Langkah ini ditunjukkan lewat kunjungan lapangan dan pembinaan masyarakat yang dipimpin langsung oleh Ketua TP PKK Kabupaten Bojonegoro, Cantika Wahono, di Desa Gedongarum, Kecamatan Kanor, Kamis (27/8/2026).
Dalam kunjungan tersebut, Rombongan TP PKK meninjau berbagai sarana pelayanan publik dan potensi ekonomi lokal. Beberapa titik yang menjadi sasaran tinjauan antara lain Posyandu 6 Standar Pelayanan Minimal (SPM), PAUD desa, Rumah Disabilitas, hingga home industry keripik pisang Haza Food. Selain itu, TP PKK juga meninjau pengembangan usaha ayam petelur mandiri sebanyak 96 ekor milik Mujianto yang mengadopsi semangat program GAYATRI.

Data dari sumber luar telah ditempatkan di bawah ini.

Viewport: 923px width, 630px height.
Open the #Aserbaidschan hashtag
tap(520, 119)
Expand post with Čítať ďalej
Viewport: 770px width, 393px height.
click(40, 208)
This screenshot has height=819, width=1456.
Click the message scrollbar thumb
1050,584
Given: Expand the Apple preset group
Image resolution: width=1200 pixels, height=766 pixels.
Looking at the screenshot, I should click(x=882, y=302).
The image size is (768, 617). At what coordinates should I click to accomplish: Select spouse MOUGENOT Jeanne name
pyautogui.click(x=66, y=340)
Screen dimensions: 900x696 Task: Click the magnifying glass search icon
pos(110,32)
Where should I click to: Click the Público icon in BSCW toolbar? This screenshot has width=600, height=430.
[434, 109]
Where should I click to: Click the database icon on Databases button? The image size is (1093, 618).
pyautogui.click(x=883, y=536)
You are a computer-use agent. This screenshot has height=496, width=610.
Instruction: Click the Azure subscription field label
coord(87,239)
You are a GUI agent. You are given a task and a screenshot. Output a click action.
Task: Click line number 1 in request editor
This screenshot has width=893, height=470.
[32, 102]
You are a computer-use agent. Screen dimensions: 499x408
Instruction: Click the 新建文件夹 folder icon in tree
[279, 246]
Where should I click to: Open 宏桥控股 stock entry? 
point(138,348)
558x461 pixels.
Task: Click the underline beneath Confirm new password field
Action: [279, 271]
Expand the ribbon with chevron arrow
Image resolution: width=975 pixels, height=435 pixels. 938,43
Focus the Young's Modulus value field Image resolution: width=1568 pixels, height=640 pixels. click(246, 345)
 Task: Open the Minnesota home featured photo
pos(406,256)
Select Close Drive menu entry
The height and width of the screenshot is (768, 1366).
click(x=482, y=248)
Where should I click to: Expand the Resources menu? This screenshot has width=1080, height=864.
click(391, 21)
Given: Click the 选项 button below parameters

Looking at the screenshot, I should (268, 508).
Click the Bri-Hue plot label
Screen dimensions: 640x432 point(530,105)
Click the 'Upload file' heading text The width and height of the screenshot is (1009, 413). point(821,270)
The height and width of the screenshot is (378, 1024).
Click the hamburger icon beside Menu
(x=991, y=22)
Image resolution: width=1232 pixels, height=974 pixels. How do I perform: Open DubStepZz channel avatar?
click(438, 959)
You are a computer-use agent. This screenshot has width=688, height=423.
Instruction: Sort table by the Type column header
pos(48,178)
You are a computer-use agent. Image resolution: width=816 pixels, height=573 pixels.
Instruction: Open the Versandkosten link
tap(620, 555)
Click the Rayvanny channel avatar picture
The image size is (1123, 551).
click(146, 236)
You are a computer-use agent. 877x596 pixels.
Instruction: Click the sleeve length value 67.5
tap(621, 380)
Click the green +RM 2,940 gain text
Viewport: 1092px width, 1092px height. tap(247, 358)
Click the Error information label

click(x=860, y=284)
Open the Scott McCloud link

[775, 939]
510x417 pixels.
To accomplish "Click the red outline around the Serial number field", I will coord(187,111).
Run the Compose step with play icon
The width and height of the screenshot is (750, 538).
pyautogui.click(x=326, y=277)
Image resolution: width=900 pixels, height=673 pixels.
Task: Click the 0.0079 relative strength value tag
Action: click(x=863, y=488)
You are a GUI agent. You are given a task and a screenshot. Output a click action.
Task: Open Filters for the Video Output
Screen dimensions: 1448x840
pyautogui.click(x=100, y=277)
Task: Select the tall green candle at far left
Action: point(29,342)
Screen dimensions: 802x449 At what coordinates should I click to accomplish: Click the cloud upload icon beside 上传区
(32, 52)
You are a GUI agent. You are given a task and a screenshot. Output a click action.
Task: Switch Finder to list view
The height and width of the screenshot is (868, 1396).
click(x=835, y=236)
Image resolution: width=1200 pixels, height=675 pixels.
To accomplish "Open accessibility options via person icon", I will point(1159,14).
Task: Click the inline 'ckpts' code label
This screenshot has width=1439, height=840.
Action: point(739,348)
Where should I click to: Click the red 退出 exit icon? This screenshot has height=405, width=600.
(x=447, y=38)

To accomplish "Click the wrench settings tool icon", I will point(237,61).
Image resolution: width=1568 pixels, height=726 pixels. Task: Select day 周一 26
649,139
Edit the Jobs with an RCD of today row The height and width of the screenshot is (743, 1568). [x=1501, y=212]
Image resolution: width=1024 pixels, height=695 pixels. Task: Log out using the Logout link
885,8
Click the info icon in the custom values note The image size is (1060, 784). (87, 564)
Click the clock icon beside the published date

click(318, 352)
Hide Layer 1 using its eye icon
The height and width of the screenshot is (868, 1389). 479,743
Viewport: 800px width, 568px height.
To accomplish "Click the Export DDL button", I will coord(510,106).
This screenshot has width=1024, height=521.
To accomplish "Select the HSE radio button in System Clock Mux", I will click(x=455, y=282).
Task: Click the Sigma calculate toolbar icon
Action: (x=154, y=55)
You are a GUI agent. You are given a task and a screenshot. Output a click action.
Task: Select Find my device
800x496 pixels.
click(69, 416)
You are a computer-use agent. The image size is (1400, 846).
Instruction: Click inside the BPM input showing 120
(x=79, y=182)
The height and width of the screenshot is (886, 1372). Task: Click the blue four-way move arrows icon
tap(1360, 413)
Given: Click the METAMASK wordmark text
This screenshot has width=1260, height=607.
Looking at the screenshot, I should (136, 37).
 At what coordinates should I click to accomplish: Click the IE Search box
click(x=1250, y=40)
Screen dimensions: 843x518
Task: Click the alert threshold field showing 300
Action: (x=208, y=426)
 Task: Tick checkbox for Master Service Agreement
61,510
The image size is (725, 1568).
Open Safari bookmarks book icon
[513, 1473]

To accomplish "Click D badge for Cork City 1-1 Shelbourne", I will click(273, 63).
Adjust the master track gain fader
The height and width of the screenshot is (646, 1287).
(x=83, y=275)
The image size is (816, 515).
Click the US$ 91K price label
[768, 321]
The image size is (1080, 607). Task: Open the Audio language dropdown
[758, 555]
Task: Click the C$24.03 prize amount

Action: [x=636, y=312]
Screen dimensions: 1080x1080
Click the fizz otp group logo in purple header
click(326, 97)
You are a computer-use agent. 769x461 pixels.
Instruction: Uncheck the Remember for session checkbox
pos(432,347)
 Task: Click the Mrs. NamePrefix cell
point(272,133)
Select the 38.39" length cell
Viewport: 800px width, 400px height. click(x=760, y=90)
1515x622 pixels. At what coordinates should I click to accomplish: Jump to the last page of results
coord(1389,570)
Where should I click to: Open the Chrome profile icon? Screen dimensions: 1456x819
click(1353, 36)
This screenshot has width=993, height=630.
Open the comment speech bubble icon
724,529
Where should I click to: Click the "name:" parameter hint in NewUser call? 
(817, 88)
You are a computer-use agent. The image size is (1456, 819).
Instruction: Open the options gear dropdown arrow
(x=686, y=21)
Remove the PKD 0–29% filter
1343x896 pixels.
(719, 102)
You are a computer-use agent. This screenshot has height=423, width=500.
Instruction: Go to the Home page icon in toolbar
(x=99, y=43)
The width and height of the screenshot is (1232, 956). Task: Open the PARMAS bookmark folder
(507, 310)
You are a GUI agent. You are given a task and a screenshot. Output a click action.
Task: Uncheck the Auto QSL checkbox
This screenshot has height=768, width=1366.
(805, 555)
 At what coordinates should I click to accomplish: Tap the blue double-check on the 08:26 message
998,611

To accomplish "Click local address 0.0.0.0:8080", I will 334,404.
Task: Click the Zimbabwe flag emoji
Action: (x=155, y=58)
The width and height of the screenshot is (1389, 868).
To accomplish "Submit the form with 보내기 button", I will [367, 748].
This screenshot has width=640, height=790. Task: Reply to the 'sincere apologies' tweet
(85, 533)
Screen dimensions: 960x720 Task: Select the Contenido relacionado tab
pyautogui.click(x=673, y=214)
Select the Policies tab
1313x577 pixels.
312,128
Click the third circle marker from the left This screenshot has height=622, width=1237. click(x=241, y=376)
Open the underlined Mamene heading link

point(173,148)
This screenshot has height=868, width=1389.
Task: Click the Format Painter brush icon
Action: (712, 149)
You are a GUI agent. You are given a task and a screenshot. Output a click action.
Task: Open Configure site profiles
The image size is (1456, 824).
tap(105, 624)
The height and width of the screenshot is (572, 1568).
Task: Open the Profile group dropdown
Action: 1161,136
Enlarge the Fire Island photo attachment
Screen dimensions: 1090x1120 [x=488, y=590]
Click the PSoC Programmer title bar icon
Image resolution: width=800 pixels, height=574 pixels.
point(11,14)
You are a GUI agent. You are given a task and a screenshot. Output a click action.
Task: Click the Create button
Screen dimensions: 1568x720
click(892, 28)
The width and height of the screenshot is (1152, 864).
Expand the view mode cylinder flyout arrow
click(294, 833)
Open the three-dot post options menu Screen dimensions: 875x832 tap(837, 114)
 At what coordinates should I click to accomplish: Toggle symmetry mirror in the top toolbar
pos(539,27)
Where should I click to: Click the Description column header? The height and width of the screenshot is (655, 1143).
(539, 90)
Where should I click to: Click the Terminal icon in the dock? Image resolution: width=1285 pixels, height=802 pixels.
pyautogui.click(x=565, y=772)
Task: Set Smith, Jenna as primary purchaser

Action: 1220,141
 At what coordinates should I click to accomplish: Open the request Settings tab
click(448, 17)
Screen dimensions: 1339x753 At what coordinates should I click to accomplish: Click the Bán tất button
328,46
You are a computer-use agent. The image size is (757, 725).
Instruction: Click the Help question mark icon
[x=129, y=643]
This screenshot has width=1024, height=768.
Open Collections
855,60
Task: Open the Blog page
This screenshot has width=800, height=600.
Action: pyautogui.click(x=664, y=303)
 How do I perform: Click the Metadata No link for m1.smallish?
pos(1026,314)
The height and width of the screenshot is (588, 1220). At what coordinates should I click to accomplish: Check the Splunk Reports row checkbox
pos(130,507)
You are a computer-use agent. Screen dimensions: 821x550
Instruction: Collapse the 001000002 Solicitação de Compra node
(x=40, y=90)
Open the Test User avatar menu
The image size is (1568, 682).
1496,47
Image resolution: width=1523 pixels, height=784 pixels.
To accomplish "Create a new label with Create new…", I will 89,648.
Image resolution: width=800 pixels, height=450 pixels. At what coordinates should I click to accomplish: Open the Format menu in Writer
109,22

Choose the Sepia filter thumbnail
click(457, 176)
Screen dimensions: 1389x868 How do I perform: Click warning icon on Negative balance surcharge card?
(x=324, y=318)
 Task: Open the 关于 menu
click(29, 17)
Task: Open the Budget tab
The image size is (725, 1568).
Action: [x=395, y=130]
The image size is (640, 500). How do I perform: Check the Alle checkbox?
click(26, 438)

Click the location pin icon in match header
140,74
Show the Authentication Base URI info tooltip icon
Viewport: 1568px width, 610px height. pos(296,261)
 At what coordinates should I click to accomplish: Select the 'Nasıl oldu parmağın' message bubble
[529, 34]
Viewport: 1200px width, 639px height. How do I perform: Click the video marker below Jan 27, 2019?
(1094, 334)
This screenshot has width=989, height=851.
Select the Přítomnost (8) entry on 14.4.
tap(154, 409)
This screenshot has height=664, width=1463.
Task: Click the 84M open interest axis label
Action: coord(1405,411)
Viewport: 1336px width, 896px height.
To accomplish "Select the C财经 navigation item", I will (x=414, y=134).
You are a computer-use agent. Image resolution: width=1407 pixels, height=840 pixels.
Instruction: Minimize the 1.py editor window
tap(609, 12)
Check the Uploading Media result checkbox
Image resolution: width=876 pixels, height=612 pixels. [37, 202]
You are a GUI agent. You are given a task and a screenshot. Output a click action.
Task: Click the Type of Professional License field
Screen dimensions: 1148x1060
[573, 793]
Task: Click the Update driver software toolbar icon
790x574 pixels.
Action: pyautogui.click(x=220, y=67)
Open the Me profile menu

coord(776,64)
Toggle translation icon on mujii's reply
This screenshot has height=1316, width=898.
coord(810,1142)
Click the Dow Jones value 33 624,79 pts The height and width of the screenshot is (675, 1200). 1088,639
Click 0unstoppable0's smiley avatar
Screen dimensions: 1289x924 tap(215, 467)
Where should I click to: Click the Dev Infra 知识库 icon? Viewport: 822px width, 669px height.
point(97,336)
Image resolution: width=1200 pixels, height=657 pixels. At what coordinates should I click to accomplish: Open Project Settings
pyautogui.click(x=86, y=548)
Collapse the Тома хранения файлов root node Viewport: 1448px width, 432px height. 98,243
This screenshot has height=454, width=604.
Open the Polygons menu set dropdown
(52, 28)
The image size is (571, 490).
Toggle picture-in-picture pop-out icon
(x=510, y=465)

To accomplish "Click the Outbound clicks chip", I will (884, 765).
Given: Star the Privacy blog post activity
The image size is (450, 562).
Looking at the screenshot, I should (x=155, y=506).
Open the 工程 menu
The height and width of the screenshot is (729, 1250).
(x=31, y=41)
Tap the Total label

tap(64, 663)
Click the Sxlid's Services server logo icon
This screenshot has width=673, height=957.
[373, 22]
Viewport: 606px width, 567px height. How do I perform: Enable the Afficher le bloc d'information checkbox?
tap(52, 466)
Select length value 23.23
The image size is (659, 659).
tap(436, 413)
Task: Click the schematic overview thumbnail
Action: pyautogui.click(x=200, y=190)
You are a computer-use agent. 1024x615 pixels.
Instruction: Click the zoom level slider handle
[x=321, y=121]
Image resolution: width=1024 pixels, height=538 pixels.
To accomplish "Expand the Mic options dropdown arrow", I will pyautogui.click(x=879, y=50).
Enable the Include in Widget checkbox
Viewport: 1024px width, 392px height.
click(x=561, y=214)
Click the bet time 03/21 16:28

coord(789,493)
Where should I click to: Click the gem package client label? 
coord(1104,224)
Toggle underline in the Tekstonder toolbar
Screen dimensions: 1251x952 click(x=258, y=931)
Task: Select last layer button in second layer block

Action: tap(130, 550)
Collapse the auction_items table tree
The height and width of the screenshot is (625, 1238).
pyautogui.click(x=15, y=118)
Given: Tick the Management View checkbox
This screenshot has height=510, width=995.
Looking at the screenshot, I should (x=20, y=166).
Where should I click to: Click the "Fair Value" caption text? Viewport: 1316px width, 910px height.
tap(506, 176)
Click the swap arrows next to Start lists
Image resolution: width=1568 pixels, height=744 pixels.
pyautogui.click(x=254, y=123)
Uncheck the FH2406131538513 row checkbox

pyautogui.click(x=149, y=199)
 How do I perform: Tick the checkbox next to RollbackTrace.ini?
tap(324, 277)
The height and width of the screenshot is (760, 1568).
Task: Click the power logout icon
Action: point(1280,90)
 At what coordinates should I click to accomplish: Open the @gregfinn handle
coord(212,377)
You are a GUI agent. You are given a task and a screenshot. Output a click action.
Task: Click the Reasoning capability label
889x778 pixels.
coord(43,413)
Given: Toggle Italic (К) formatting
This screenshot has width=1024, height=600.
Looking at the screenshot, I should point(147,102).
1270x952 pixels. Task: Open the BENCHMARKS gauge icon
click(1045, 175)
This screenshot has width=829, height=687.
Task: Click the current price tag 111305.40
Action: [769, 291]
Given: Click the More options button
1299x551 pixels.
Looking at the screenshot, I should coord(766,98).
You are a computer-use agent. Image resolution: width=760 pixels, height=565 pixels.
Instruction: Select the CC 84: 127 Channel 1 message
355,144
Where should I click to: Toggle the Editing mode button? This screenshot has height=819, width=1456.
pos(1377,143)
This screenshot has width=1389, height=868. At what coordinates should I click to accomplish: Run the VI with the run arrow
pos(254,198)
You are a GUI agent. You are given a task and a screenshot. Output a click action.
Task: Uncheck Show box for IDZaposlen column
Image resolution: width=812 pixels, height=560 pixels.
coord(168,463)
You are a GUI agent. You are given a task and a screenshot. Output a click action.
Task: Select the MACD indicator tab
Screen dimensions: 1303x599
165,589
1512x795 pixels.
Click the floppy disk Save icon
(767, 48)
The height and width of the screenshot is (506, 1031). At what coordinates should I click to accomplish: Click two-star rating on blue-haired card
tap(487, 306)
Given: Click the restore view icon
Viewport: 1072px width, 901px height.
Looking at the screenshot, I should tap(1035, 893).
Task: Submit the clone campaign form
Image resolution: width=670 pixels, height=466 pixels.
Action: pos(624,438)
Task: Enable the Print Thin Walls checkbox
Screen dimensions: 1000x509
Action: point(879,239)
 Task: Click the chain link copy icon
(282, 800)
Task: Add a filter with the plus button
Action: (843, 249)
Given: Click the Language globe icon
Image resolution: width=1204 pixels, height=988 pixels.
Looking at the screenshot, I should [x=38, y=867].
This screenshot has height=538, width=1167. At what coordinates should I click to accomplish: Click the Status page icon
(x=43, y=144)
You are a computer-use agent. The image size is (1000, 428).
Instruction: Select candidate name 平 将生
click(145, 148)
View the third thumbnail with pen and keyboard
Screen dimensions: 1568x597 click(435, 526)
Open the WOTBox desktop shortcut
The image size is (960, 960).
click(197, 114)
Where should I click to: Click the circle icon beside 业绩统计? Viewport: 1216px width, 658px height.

Ketua TP PKK Kabupaten Bojonegoro, Cantika Wahono, menjelaskan bahwa terdapat empat tema utama yang menjadi fokus pembinaan kali ini. Pertama adalah pengembangan program GAYATRI secara swadaya oleh masyarakat.
“GAYATRI merupakan program Bapak Bupati dan Ibu Wakil Bupati, tetapi yang kita lihat di sini adalah pengembangannya yang dilakukan secara mandiri oleh masyarakat,” ujar Cantika.
Fokus kedua menyasar pada penanganan dan pencegahan stunting. Meski angka stunting di Kabupaten Bojonegoro menunjukkan tren penurunan, Cantika menegaskan pentingnya memperkuat tindakan preventif agar tidak muncul kasus baru. Menurutnya, stunting memiliki dampak domino yang memengaruhi masa depan anak.
“Stunting ini efeknya seperti mata rantai, bisa berdampak pada kesehatan, kecerdasan, hingga produktivitas. Harapan kita angka stunting terus kita tekan,” tegasnya.
Pada poin ketiga, TP PKK mendorong optimalisasi Posyandu 6 SPM serta penguatan kesadaran Kawasan Tanpa Rokok (KTR) yang dimulai dari skala rumah tangga guna menciptakan lingkungan tumbuh kembang yang sehat bagi anak.
Sementara pada fokus keempat, Cantika menekankan pentingnya eksekusi hasil Rapat Kerja Nasional (Rakernas) TP PKK yang diturunkan ke setiap Kelompok Kerja (Pokja) berbasis data yang akurat serta kolaborasi lintas sektor.
Tidak hanya fokus pada kesehatan dan kesejahteraan keluarga, TP PKK Bojonegoro juga memberi perhatian besar pada penguatan ekonomi warga.
Cantika menyatakan komitmennya untuk mendampingi para pelaku UMKM agar bisa “naik kelas” melalui fasilitasi Nomor Induk Berusaha (NIB), pendaftaran merek, hingga sertifikasi halal.
“Untuk NIB, pendaftaran merek, dan UMKM halal, kita bekerja sama lintas sektor.
Ke depan juga diharapkan ada bimbingan teknis untuk para pelaku usaha,” pungkas Cantika seraya berharap sinergi ini dapat mewujudkan Bojonegoro yang bahagia, makmur, dan membanggakan.